If a line in the records below contains the word "menu", copy it.

--- Material for this exercise ---

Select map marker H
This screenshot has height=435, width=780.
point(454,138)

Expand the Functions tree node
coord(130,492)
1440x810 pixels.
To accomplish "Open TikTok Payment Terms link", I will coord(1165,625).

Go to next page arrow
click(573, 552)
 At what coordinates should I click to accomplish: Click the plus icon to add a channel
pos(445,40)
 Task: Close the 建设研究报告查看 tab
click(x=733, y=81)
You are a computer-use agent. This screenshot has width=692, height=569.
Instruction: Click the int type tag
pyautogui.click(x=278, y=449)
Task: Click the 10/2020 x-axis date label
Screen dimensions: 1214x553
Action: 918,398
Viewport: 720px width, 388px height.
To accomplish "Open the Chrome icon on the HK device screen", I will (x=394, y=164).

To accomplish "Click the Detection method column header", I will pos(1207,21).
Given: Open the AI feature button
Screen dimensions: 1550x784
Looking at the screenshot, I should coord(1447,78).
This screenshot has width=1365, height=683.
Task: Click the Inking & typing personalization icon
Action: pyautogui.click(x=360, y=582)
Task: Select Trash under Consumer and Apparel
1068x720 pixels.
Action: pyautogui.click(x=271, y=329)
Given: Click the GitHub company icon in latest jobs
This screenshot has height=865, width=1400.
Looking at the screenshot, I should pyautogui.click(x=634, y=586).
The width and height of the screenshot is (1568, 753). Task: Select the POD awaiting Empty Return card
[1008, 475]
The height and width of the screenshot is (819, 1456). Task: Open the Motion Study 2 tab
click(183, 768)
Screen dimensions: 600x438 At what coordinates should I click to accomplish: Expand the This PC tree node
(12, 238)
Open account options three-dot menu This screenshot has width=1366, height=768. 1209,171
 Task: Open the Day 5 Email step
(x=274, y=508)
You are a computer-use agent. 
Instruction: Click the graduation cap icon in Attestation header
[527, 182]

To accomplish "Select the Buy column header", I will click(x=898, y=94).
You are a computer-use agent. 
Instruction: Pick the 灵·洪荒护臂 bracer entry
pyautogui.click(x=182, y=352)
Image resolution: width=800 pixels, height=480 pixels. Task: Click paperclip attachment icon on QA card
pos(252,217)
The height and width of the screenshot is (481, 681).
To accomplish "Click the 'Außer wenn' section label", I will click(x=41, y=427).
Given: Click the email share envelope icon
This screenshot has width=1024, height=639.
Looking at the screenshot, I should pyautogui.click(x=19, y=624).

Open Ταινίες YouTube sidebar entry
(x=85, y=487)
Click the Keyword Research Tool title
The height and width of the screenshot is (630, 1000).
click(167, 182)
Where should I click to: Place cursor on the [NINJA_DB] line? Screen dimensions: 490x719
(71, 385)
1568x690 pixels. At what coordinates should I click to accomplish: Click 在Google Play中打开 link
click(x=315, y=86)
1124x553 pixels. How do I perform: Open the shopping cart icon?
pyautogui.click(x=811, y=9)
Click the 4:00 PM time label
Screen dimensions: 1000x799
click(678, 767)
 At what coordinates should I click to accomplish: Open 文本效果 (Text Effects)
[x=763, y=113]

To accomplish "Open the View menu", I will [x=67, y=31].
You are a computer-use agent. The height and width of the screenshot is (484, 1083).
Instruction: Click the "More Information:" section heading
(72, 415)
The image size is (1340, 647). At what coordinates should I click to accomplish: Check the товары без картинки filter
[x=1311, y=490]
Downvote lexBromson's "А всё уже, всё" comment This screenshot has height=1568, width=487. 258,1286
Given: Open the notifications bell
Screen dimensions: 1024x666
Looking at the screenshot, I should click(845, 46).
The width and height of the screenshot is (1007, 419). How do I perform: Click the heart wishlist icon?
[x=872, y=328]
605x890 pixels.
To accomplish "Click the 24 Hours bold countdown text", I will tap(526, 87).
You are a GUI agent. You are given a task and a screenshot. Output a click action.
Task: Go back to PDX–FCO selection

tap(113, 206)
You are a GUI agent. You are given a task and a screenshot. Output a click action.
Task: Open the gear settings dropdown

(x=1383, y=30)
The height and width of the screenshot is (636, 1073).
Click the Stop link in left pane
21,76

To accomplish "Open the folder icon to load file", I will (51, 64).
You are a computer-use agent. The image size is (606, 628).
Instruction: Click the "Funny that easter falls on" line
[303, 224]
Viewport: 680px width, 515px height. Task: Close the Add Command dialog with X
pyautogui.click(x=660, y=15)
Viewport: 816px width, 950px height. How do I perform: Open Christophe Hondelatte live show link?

---

#### Solution below:
Open account options three-dot menu This screenshot has width=1366, height=768. 1209,171
To accomplish "Open the View menu", I will [x=67, y=31].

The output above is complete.